Leaving out all pictures, copy the lines below exactly, from the line with "At what coordinates" to the last line, both ends included.

Stored data -
══════════════════════════════

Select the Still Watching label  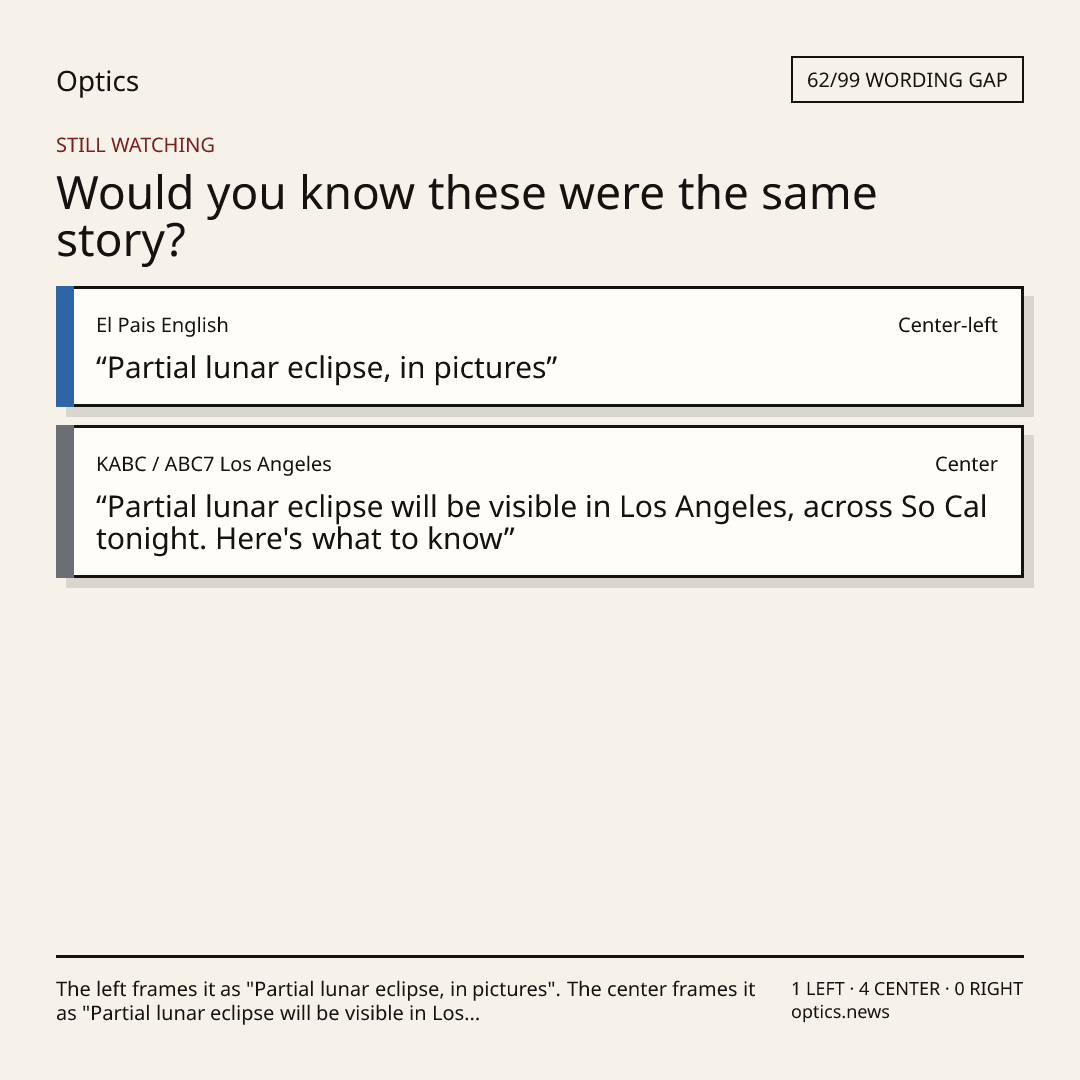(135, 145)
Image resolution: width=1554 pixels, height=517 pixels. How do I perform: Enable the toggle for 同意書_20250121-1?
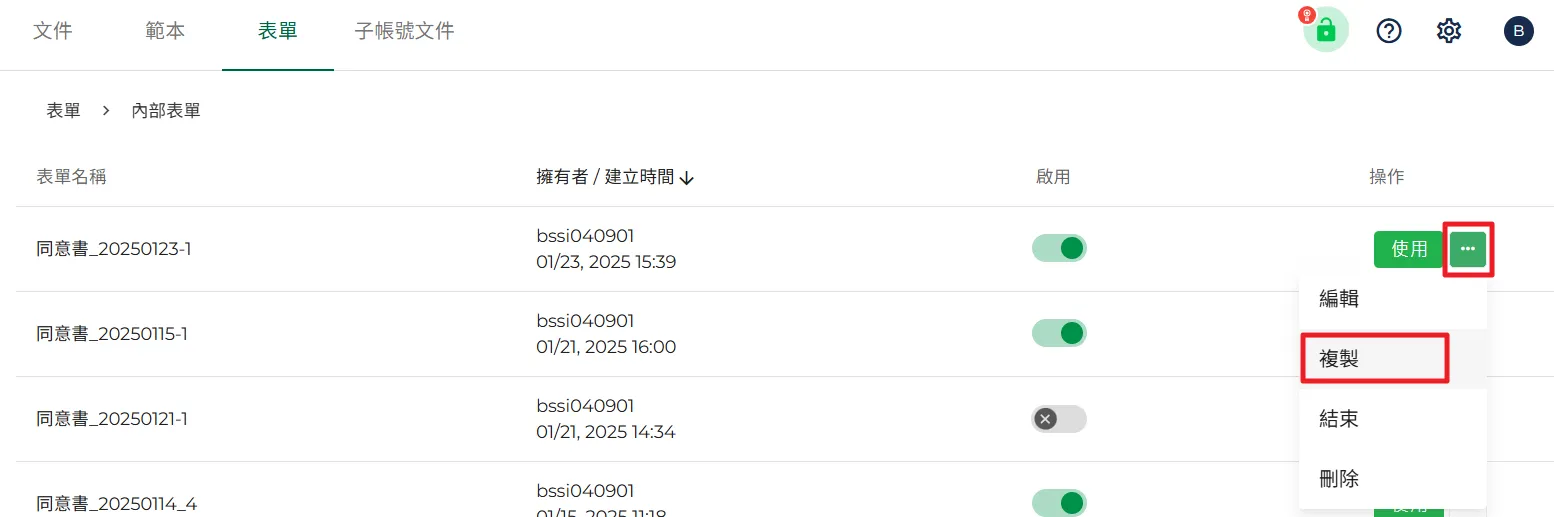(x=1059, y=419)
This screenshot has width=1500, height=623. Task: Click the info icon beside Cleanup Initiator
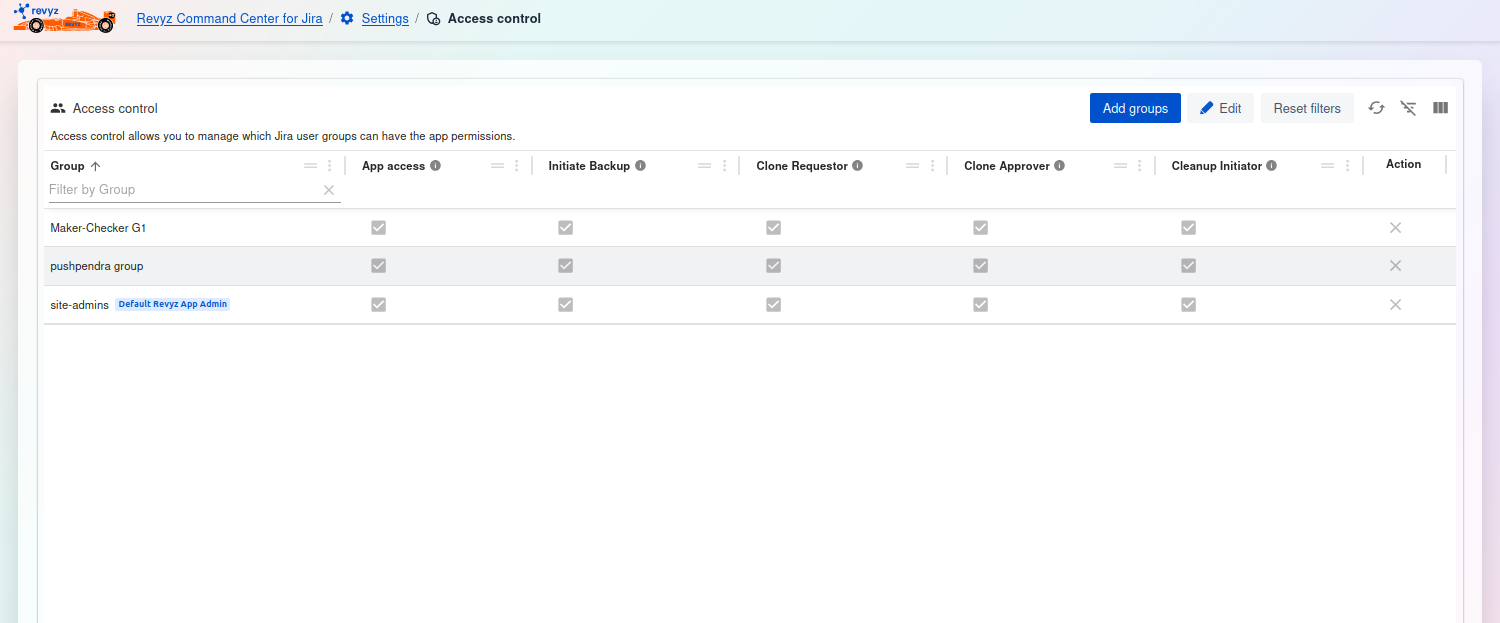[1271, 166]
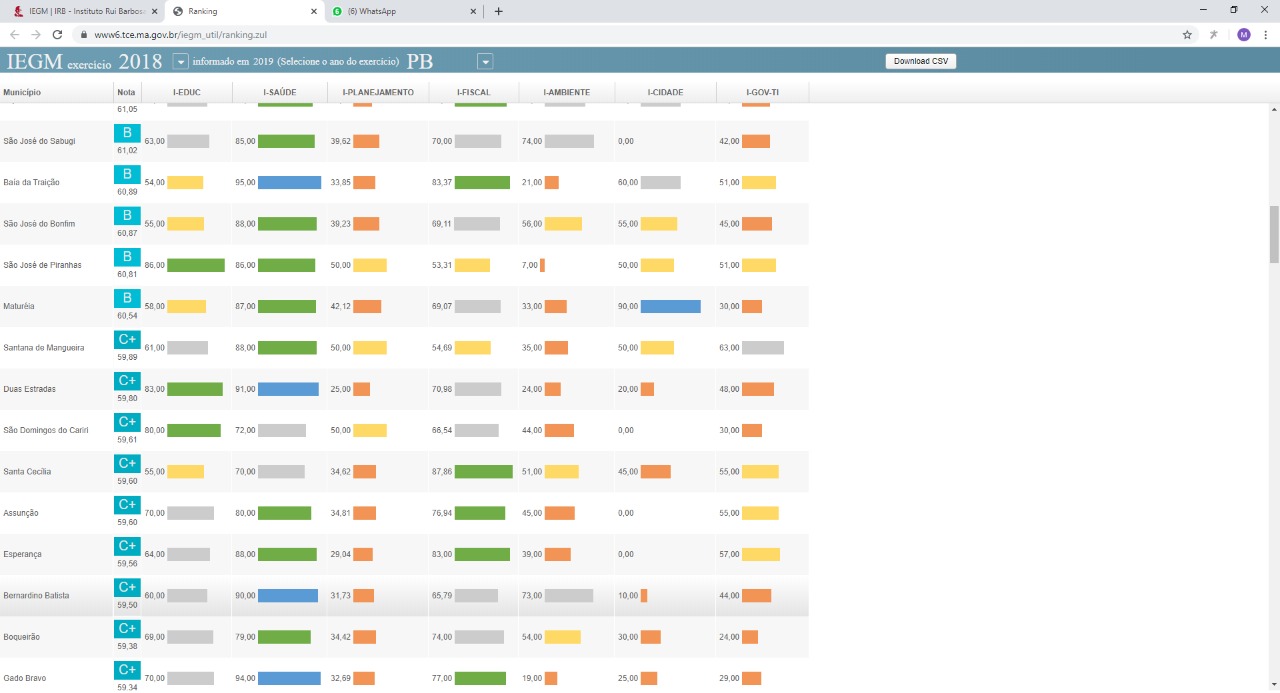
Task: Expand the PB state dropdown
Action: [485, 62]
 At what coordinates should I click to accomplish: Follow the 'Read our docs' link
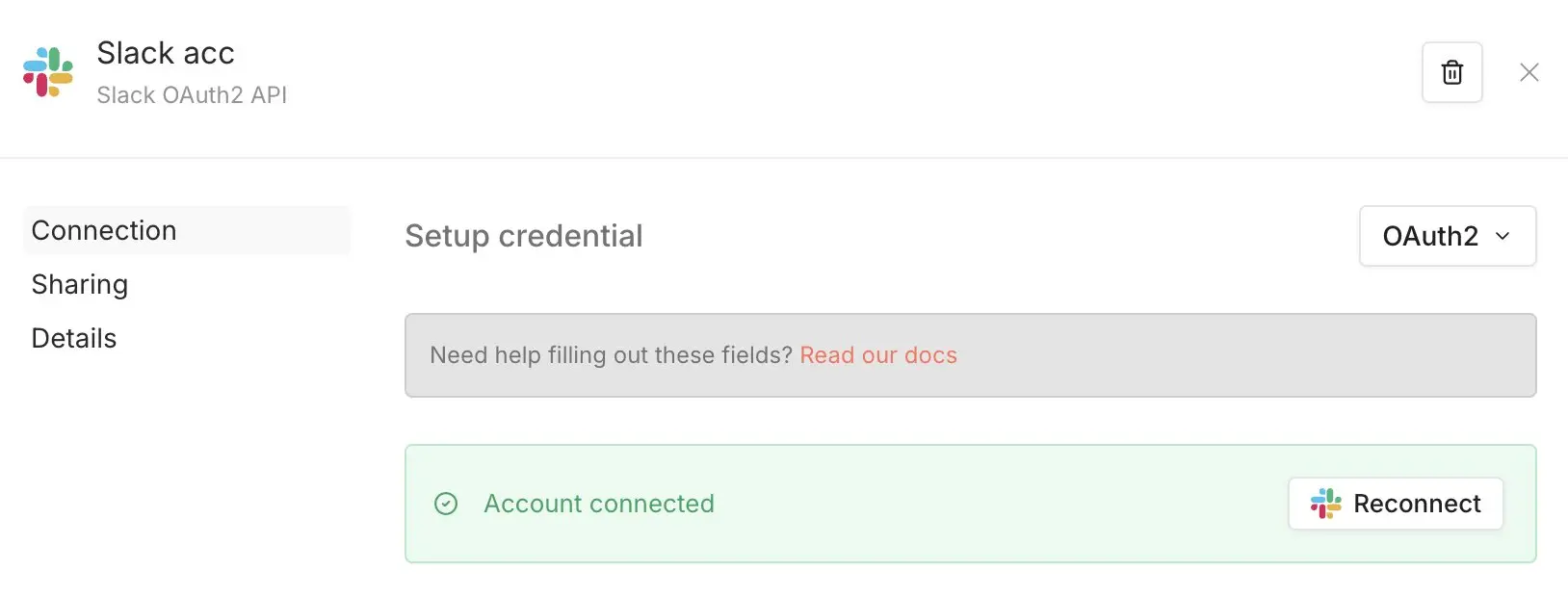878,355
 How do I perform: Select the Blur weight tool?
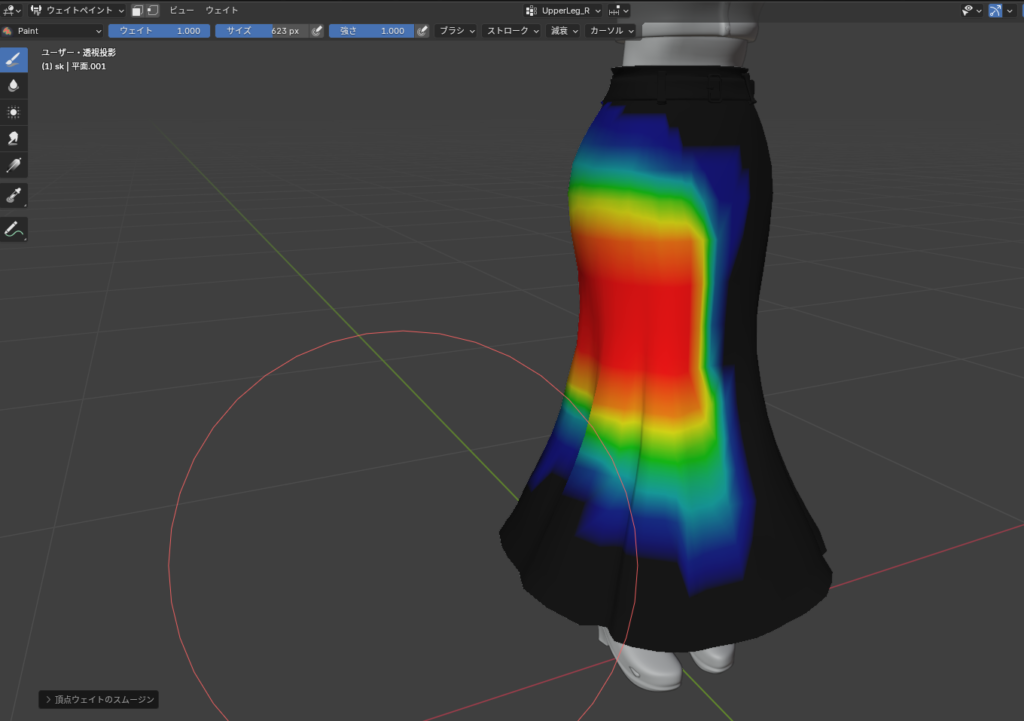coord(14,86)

══════════════════════════════

RESPONSE TO THE TASK -
 At what coordinates should I click to accomplish: Follow the 'Read our docs' link
878,355
 How do I perform: Select the Blur weight tool?
coord(14,86)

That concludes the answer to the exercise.